(Source information begins)

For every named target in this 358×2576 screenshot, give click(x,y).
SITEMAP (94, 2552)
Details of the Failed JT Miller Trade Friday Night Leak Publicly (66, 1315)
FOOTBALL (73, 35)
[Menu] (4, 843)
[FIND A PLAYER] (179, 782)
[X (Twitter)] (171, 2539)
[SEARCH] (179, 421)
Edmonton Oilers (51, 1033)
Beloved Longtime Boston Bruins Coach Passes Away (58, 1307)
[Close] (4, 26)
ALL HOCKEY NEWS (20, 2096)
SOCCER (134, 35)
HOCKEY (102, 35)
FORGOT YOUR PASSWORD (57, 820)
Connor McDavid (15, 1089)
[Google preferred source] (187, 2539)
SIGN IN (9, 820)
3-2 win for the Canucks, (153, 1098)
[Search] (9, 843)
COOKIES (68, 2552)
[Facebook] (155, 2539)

(Source information ends)
(Source information begins)

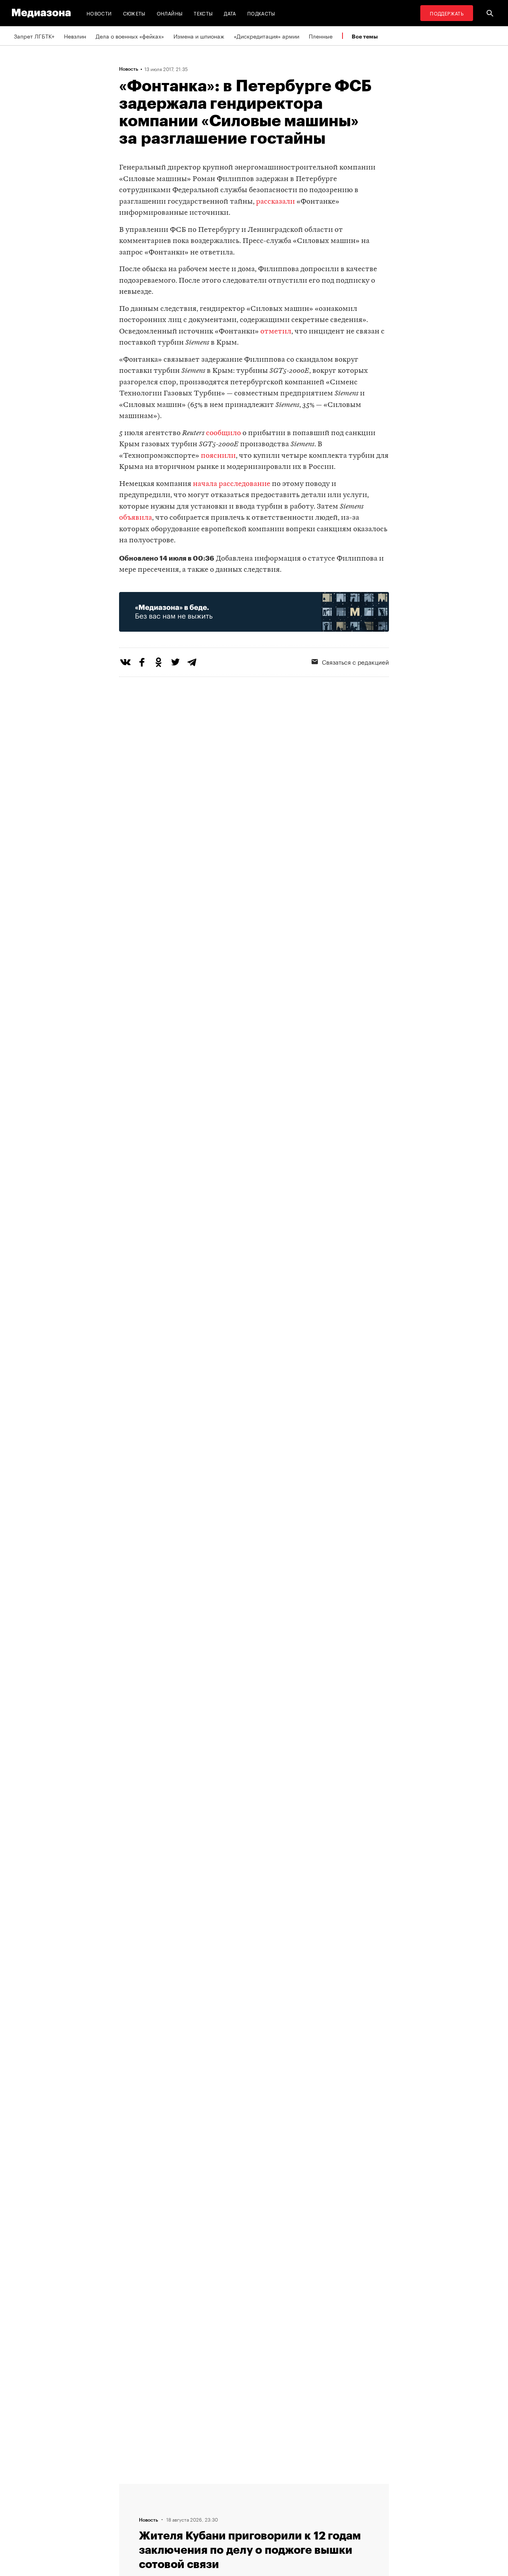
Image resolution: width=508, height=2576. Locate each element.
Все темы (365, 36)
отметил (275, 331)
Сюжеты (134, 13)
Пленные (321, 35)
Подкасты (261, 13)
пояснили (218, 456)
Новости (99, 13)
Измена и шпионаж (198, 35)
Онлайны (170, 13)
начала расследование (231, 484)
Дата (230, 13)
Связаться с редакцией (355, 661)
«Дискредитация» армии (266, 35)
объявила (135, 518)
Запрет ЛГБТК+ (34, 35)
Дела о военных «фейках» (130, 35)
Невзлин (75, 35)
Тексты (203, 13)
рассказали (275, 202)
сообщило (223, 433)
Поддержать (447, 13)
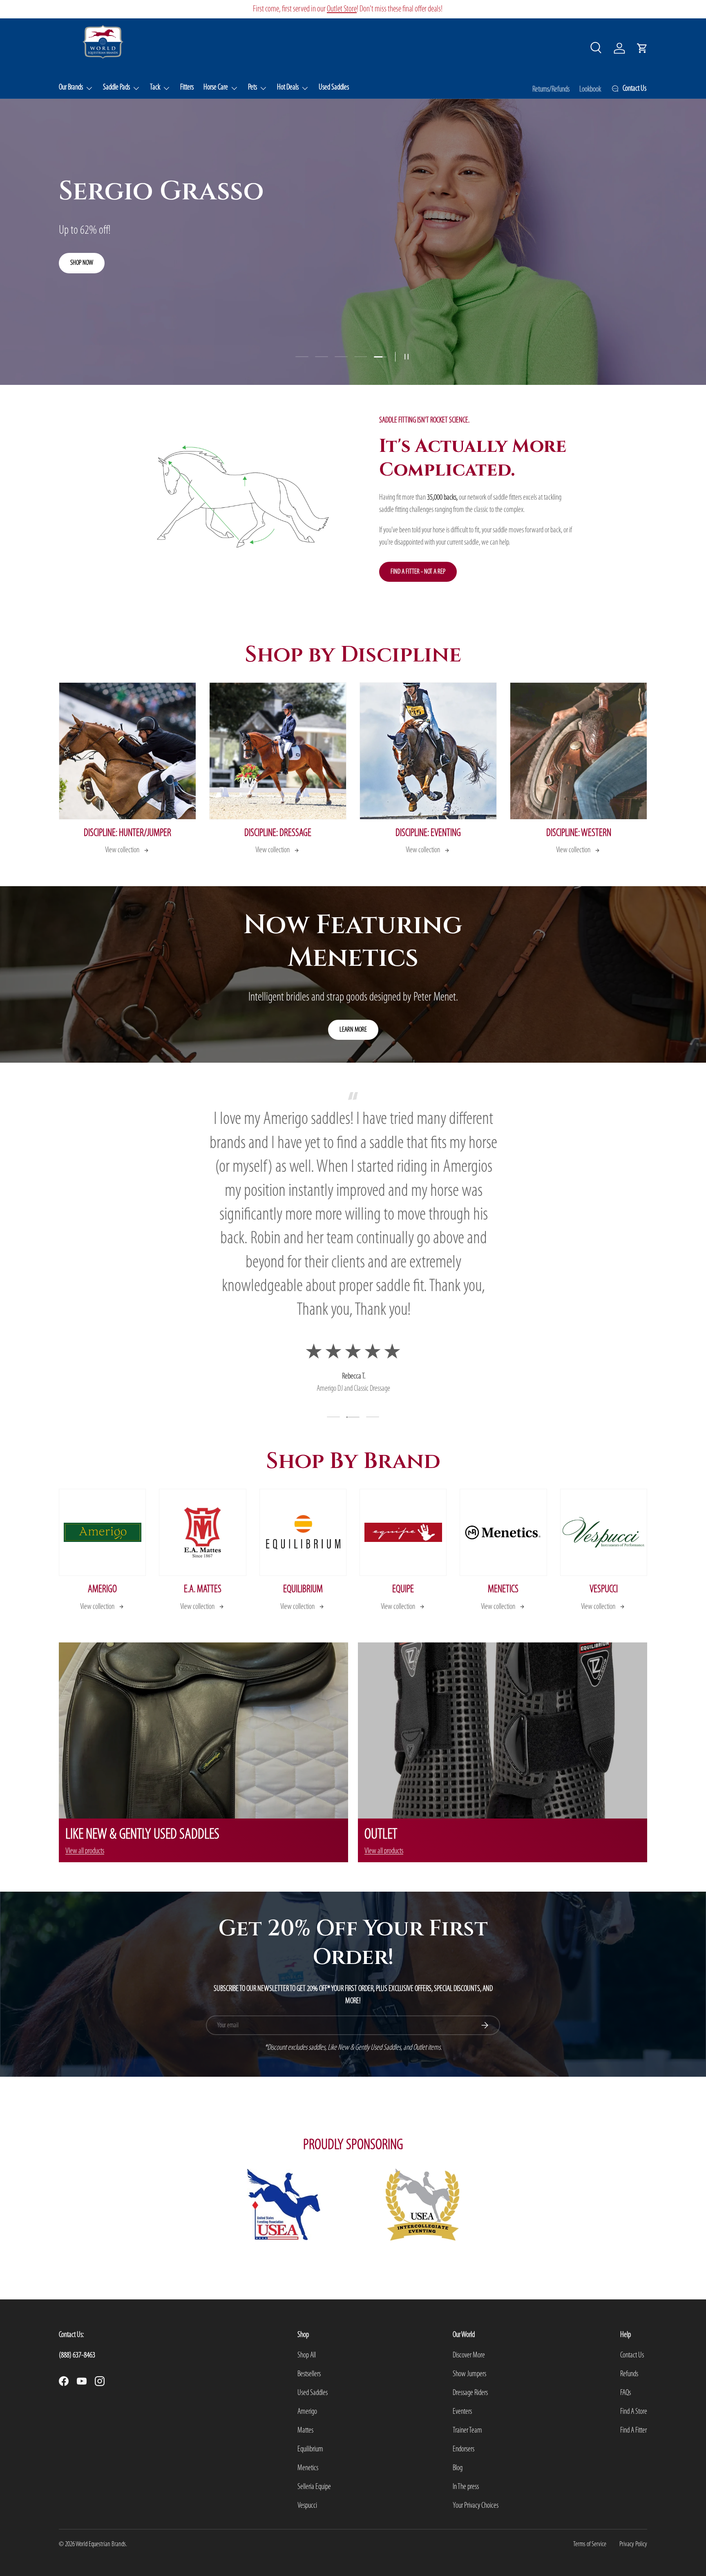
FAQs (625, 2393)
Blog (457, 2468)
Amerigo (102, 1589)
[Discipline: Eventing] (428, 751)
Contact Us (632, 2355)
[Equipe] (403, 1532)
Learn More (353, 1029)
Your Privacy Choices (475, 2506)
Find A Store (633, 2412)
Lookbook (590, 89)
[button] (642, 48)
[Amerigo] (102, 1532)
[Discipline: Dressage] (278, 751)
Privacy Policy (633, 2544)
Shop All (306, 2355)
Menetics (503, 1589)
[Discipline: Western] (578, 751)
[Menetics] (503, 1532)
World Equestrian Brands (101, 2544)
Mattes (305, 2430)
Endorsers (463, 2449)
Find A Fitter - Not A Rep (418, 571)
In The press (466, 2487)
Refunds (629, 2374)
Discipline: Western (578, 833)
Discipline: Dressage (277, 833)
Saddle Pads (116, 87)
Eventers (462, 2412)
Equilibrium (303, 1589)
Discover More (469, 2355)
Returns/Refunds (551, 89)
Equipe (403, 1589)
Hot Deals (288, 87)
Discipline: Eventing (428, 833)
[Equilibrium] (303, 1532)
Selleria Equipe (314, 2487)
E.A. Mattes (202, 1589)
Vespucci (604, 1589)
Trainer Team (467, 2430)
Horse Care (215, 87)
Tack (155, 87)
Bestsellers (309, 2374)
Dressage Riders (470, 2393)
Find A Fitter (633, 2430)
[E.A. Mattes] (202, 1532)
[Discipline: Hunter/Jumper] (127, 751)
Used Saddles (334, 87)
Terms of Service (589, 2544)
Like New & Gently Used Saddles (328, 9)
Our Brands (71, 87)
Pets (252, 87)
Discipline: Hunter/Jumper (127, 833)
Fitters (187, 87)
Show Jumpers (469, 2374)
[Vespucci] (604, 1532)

(Source information ends)
(Source information begins)

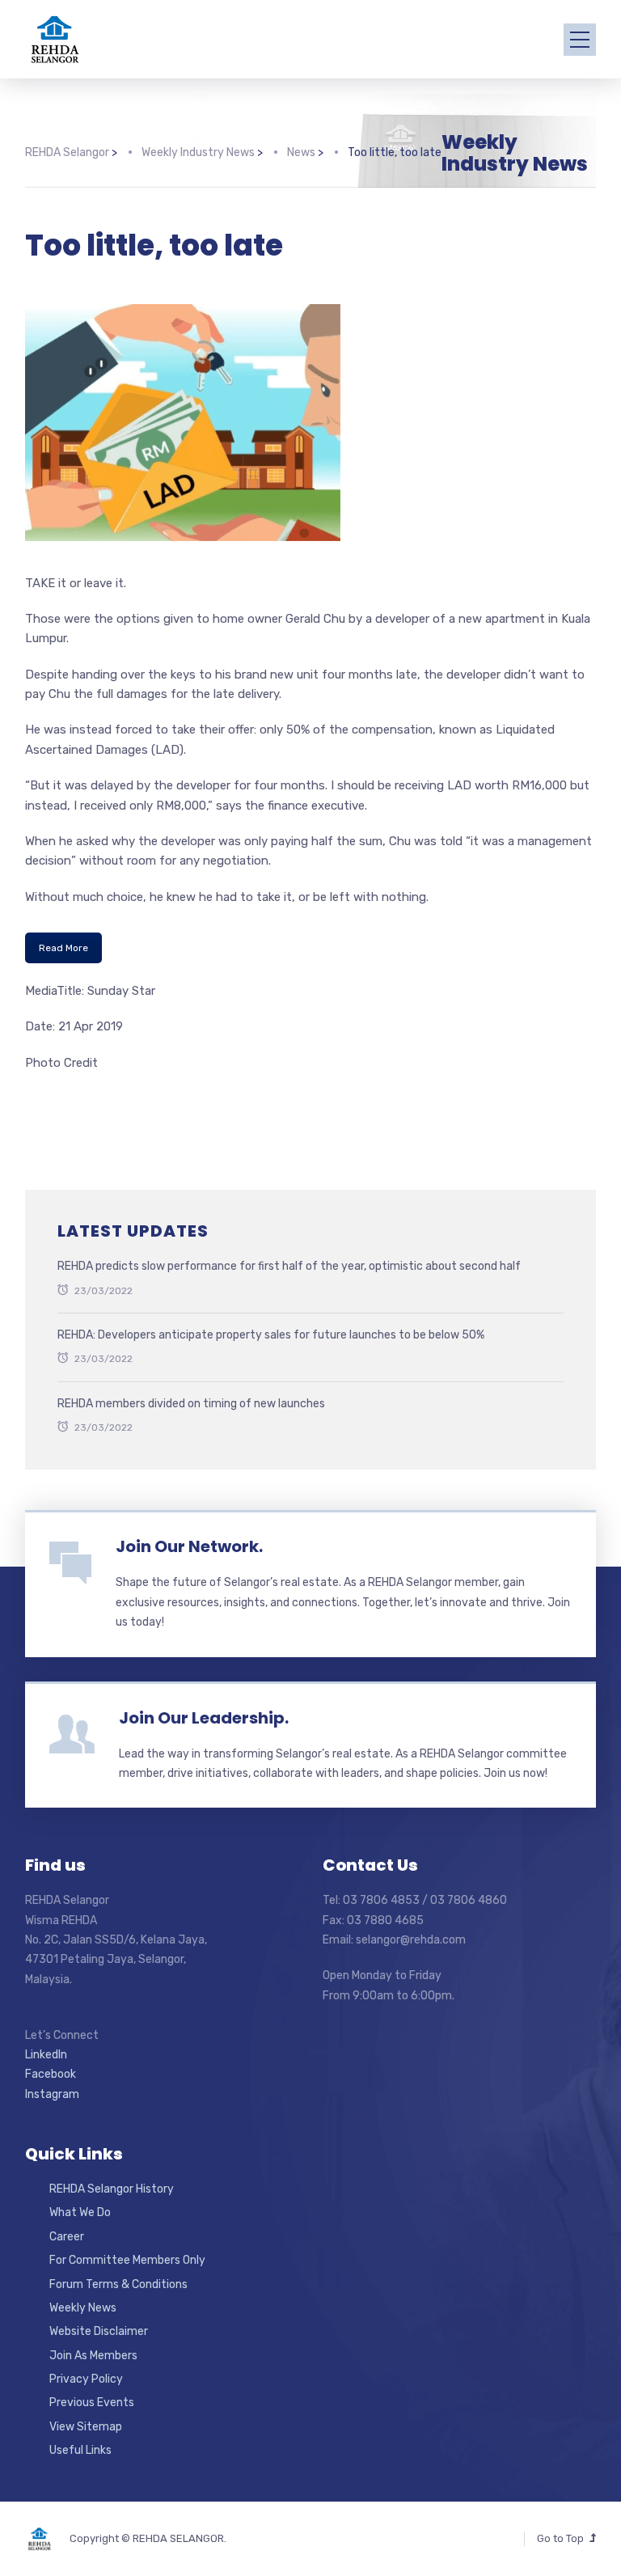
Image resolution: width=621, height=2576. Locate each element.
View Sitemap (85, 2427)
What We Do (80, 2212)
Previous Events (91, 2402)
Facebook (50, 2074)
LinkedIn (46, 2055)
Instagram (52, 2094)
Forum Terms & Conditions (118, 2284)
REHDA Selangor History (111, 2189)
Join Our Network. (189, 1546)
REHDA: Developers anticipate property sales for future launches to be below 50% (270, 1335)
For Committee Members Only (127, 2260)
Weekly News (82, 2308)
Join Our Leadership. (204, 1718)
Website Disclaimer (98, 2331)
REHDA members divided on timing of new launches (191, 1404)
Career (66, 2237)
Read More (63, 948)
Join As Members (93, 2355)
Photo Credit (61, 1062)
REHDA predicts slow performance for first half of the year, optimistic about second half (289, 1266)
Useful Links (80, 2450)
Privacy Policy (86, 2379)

(Source information ends)

Copy the lines above exactly, beginning at the line that has "Lookbook (590, 89)" and stopping after the line that has "Pets (252, 87)", and omit the rest.

### Output for this exercise
Lookbook (590, 89)
[button] (642, 48)
[Amerigo] (102, 1532)
[Discipline: Dressage] (278, 751)
Privacy Policy (633, 2544)
Shop All (306, 2355)
Menetics (503, 1589)
[Discipline: Western] (578, 751)
[Menetics] (503, 1532)
World Equestrian Brands (101, 2544)
Mattes (305, 2430)
Endorsers (463, 2449)
Find A Fitter - Not A Rep (418, 571)
In The press (466, 2487)
Refunds (629, 2374)
Discipline: Western (578, 833)
Discipline: Dressage (277, 833)
Saddle Pads (116, 87)
Eventers (462, 2412)
Equilibrium (303, 1589)
Discover More (469, 2355)
Returns/Refunds (551, 89)
Equipe (403, 1589)
Hot Deals (288, 87)
Discipline: Eventing (428, 833)
[Equilibrium] (303, 1532)
Selleria Equipe (314, 2487)
E.A. Mattes (202, 1589)
Vespucci (604, 1589)
Trainer Team (467, 2430)
Horse Care (215, 87)
Tack (155, 87)
Bestsellers (309, 2374)
Dressage Riders (470, 2393)
Find A Fitter (633, 2430)
[E.A. Mattes] (202, 1532)
[Discipline: Hunter/Jumper] (127, 751)
Used Saddles (334, 87)
Terms of Service (589, 2544)
Like New & Gently Used Saddles (328, 9)
Our Brands (71, 87)
Pets (252, 87)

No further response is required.